Ordinary layers build a fixed set of services. But some applications need a service instance per key that isn’t known ahead of time: a database client per tenant, a connection per region, an API client per account. LayerMap is a scoped, reference-counted cache that builds a layer on demand for each key, reuses it while it’s live, and finalizes it when it’s no longer needed.

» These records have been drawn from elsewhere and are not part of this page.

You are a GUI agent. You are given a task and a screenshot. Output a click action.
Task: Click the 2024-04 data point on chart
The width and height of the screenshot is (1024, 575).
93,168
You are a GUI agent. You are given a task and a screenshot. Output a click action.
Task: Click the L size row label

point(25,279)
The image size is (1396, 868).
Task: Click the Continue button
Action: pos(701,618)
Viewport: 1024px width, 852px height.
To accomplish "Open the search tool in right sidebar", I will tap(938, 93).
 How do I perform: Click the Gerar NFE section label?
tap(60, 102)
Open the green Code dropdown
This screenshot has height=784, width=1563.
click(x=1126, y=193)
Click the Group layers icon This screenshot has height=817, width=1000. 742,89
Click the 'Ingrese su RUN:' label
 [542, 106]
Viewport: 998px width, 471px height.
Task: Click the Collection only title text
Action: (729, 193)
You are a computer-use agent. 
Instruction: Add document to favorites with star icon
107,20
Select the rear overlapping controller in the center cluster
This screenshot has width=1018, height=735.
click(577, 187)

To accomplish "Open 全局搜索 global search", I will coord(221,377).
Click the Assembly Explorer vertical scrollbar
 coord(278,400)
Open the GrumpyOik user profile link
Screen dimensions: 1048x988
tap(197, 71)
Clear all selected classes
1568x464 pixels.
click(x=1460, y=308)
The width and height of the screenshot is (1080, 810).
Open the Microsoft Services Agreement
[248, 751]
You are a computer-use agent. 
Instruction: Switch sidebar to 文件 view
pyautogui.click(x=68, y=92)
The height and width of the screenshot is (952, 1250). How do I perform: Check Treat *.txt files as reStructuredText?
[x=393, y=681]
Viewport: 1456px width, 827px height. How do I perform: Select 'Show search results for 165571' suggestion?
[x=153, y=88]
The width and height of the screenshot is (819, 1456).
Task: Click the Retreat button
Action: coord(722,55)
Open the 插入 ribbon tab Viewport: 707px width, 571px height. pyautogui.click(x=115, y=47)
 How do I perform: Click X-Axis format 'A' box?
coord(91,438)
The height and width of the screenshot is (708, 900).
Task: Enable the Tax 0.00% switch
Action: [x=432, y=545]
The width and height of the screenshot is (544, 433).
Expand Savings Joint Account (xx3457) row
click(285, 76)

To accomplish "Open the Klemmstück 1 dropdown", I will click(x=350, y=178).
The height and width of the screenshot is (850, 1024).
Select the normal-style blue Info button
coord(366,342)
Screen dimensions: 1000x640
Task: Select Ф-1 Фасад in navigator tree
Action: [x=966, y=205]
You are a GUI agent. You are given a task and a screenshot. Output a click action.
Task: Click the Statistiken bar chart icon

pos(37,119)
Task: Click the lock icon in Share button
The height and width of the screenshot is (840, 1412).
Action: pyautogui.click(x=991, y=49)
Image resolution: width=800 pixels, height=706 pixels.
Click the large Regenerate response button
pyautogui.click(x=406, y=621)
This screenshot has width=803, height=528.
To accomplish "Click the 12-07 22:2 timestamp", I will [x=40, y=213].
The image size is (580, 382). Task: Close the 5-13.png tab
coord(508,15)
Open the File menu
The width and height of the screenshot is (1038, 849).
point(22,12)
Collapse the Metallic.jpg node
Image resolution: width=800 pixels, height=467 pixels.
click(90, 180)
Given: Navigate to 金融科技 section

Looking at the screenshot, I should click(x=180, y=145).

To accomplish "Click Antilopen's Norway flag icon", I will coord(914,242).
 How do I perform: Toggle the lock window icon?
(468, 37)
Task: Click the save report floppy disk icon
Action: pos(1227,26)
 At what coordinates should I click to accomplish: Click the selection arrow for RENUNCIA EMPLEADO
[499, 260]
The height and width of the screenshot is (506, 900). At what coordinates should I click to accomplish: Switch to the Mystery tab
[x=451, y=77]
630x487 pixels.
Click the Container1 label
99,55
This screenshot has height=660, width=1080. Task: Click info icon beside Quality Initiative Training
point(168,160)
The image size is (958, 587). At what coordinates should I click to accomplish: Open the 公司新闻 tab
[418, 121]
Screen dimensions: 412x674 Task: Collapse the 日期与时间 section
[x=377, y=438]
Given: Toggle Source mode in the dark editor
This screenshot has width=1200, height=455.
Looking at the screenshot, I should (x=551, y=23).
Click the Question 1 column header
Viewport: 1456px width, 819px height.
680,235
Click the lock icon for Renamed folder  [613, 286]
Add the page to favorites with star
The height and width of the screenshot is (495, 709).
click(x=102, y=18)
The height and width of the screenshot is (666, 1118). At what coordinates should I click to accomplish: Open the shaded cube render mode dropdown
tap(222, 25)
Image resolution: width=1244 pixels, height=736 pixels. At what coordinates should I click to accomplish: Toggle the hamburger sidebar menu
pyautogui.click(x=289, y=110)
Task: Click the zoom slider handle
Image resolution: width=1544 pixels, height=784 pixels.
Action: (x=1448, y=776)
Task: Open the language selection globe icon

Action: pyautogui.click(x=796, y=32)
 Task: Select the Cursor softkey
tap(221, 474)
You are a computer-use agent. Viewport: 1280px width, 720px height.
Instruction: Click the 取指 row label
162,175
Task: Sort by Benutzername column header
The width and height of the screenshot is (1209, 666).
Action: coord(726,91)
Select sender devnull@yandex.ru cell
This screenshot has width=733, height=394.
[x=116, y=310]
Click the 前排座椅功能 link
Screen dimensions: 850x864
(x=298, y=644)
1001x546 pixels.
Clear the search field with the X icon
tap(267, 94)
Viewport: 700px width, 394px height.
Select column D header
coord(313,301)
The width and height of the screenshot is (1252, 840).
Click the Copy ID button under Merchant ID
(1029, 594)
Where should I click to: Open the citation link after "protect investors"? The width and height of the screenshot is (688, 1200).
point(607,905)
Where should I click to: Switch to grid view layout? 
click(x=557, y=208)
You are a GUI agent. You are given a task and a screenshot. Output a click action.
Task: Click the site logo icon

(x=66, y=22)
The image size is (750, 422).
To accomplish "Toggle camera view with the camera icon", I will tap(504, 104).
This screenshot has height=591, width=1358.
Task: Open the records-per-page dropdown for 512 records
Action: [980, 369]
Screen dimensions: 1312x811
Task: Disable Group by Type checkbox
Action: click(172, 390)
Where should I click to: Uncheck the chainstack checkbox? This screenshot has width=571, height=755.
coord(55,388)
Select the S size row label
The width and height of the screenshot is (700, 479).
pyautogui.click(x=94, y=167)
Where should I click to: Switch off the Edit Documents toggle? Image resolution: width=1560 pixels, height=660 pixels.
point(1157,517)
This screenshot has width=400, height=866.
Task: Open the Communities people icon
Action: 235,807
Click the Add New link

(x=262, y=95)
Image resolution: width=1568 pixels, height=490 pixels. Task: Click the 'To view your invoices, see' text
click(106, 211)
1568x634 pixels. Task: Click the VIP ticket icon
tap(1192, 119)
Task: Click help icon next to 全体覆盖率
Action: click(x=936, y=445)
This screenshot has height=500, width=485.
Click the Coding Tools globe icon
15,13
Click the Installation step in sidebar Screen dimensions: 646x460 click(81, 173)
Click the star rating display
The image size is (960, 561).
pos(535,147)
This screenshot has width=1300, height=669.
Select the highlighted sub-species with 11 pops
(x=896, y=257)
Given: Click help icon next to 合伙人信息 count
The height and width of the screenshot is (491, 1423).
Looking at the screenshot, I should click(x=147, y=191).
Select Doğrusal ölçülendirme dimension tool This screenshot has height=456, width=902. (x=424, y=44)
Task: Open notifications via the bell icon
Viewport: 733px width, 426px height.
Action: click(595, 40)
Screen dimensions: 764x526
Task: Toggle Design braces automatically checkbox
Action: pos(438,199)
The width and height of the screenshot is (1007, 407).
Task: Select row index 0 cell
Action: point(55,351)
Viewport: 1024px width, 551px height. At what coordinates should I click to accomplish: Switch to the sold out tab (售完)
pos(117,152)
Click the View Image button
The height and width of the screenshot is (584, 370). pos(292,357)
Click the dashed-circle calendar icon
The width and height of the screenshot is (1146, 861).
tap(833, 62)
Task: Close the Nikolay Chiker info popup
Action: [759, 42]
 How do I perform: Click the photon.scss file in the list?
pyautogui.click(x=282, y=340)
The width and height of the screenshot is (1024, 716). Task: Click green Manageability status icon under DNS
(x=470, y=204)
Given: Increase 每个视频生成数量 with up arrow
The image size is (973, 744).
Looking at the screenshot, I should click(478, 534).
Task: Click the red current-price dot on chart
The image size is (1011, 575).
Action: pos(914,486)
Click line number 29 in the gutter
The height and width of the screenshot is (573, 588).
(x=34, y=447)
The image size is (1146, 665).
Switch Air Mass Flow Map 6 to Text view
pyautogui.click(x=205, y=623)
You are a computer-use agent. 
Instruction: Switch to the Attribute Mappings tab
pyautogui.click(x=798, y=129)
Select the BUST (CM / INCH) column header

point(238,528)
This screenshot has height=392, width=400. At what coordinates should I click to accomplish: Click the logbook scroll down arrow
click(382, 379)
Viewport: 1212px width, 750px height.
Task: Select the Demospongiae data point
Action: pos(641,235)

import { Console, Context, Effect, Layer, LayerMap } from "effect"
// The per-key service we want a distinct instance of.
class Greeter extends Context.Service<Greeter, {
readonly greet: Effect.Effect<string>
}>()("myapp/Greeter") {}
// A LayerMap.Service wraps the cache and exposes accessor helpers on the class.
// `lookup` is called once per distinct key to produce that key's layer.
class GreeterMap extends LayerMap.Service<GreeterMap>()("myapp/GreeterMap", {
lookup: (name: string) =>
Layer.succeed(Greeter, {
greet: Effect.succeed(`Hello, ${name}!`)
}),
// Entries unused for this long are released automatically.
idleTimeToLive: "5 seconds"
}) {}

To use a keyed resource, provide the layer for a specific key with GreeterMap.get(key). That layer makes the Greeter service available, built from the cache:

import { Console, Effect } from "effect"
import { Greeter } from "./Greeter.ts"
import { GreeterMap } from "./GreeterMap.ts"
const program = Effect.gen(function*() {
const greeter = yield* Greeter
yield* Console.log(yield* greeter.greet)
}).pipe(
// `get("John")` provides a Greeter built for the key "John". Asking again for
// "John" reuses the cached instance; a different key builds a new one.
Effect.provide(GreeterMap.get("John")),
// The map itself is a layer too — provide it once at the top.
Effect.provide(GreeterMap.layer)
)
Effect.runFork(program)

LayerMap.Service<Self>()("id", options) produces a class that is both a normal service (so it has a .layer) and a façade over the underlying cache. The accessor helpers it generates:

  • GreeterMap.get(key) — a Layer that provides the key’s services, building them on first use and reusing the cached instance afterwards.
  • GreeterMap.contextEffect(key) — the acquired Context directly, for when you want the services as a value rather than a layer (requires a Scope).
  • GreeterMap.invalidate(key) — finalize the current cached entry for a key; the next access rebuilds it.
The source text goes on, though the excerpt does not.